*Goal:* Rewrite the items from the line containing "Viewport: 1024px width, 576px" through the end of the records, inclusive, as a Markdown table with columns labeled Entry and Content. Number each line in order, skip blank lines, and omit the pictures.

═════ Record excerpts

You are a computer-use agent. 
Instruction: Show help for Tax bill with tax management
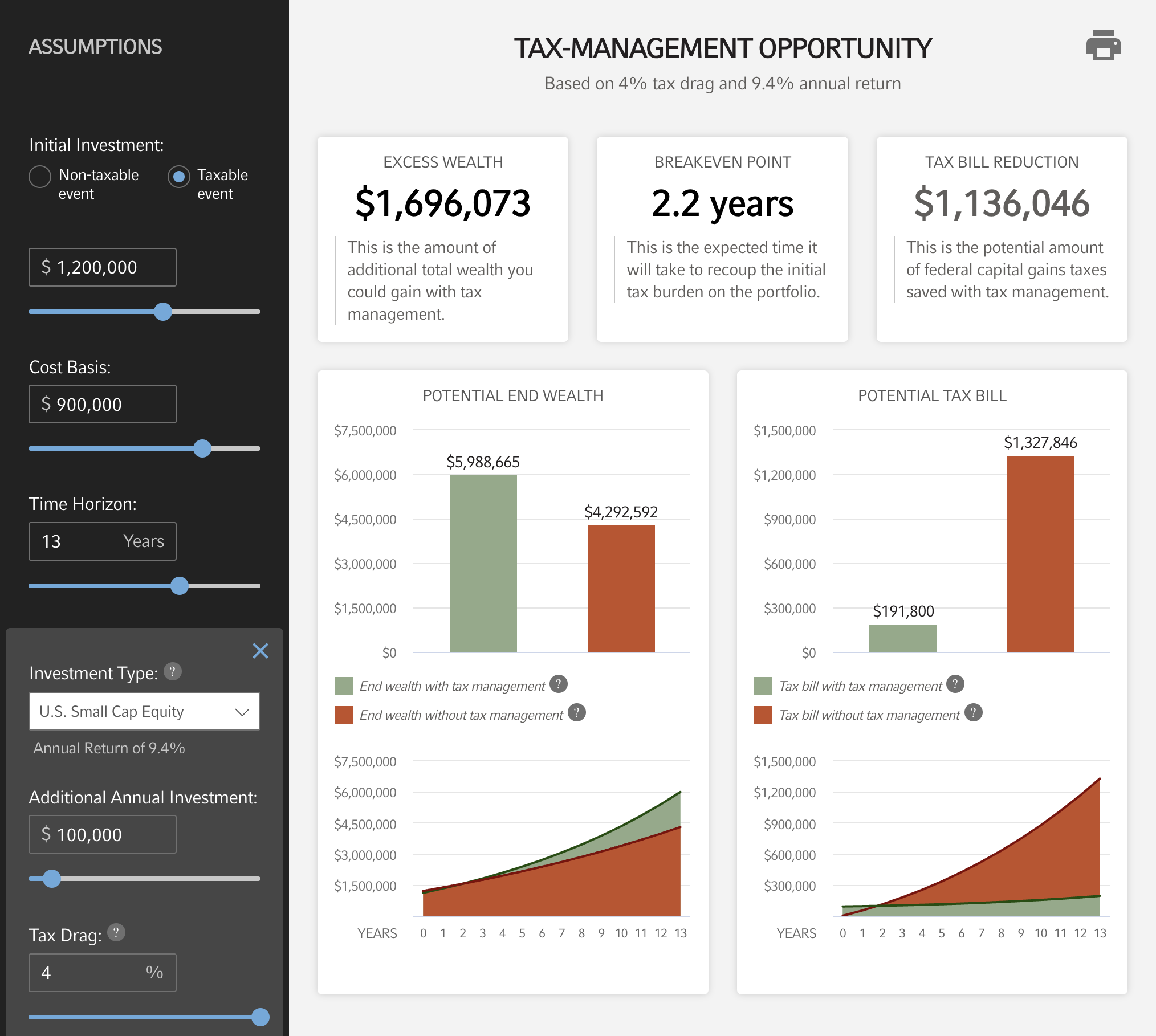click(955, 684)
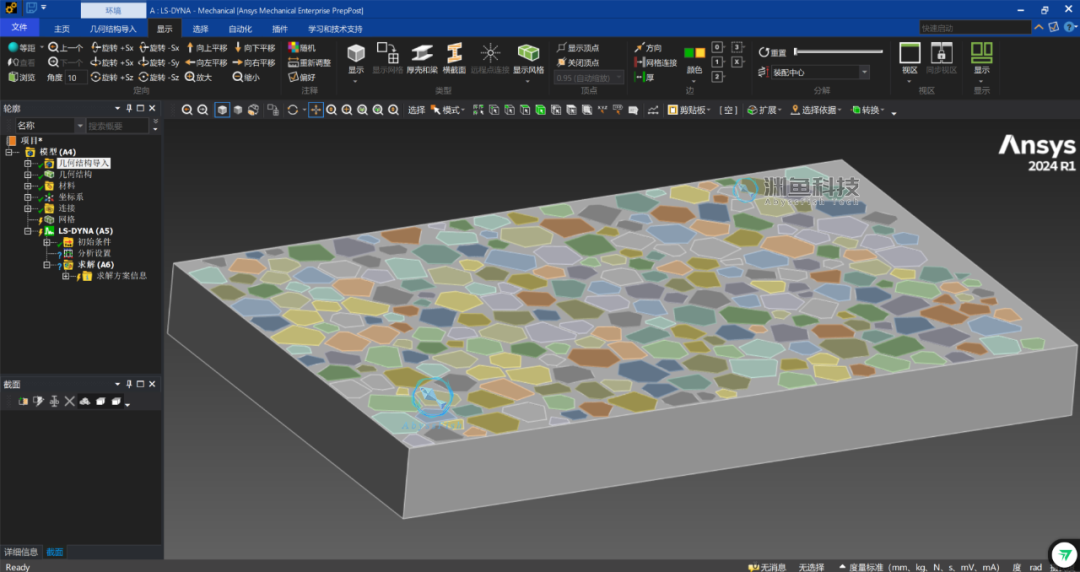The width and height of the screenshot is (1080, 572).
Task: Open the assembly center dropdown
Action: [863, 72]
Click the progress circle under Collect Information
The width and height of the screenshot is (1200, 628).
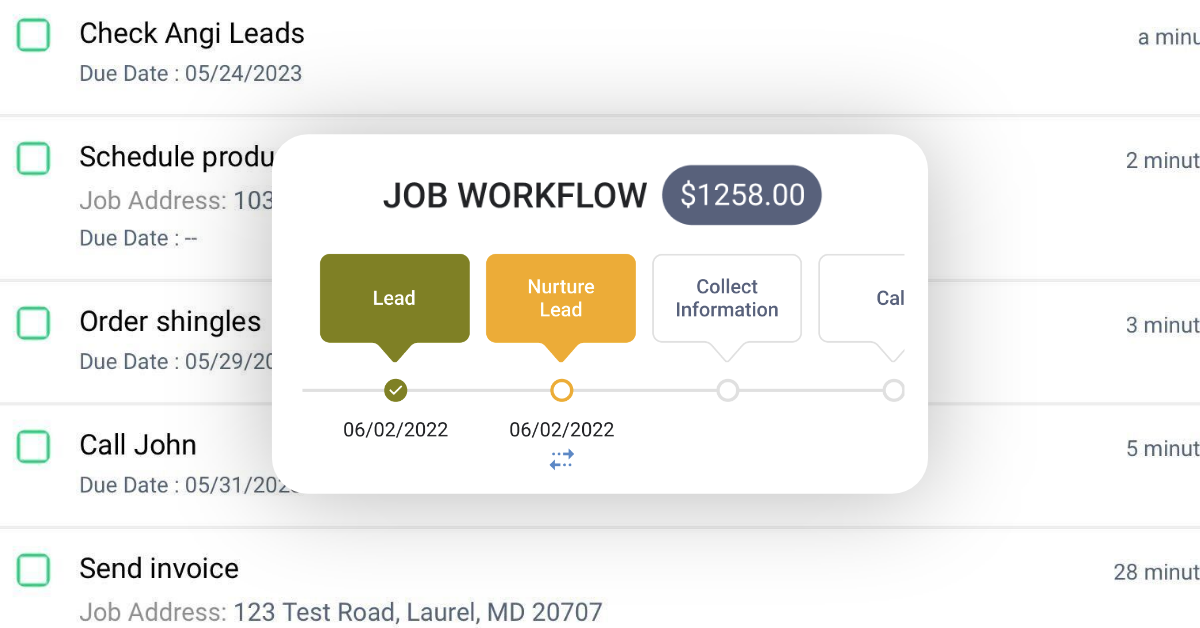click(727, 390)
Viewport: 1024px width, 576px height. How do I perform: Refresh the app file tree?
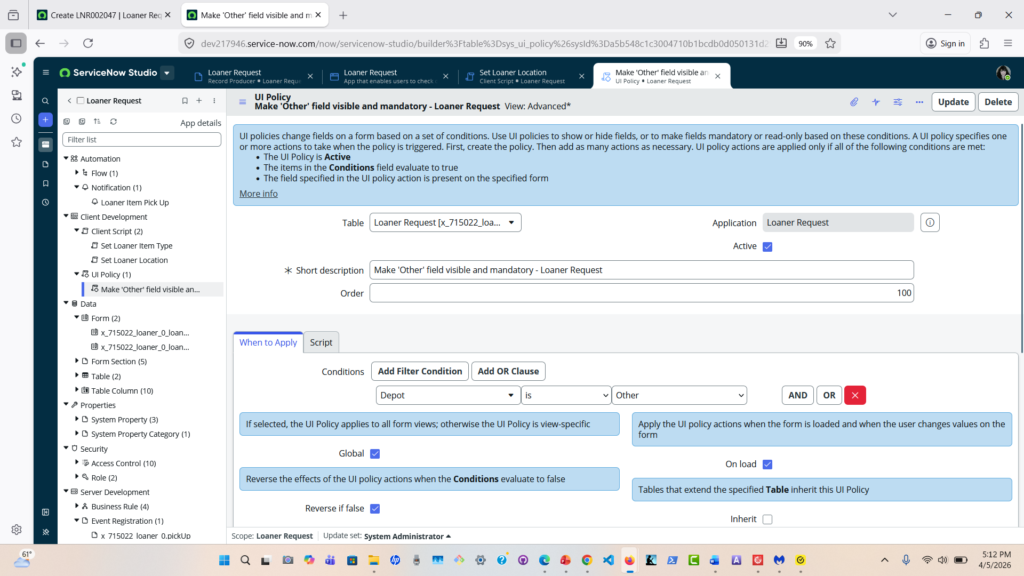click(x=113, y=121)
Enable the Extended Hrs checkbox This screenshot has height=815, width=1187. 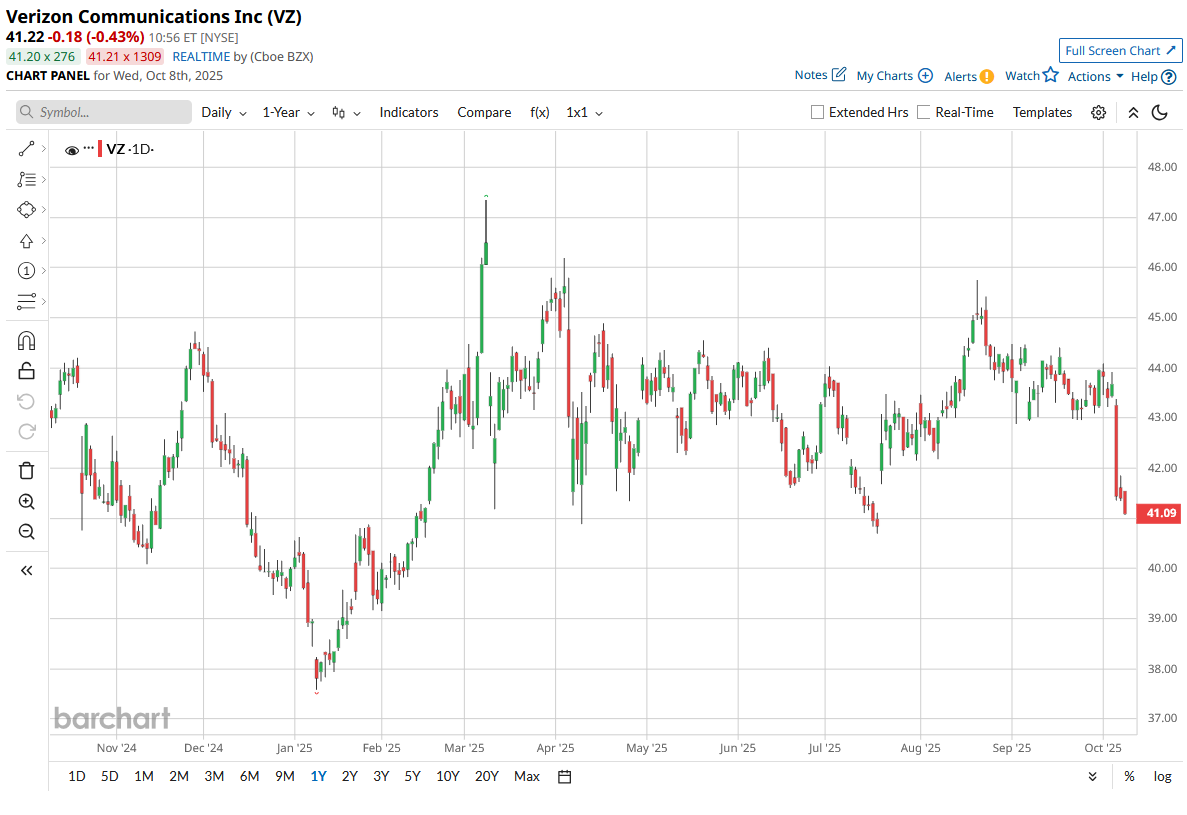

══════════

*Result of this task:*
| Entry | Content |
|---|---|
| 1 | Viewport: 1024px width, 576px height. How do I perform: Refresh the app file tree? |
| 2 | click(x=113, y=121) |
| 3 | Enable the Extended Hrs checkbox This screenshot has height=815, width=1187.  |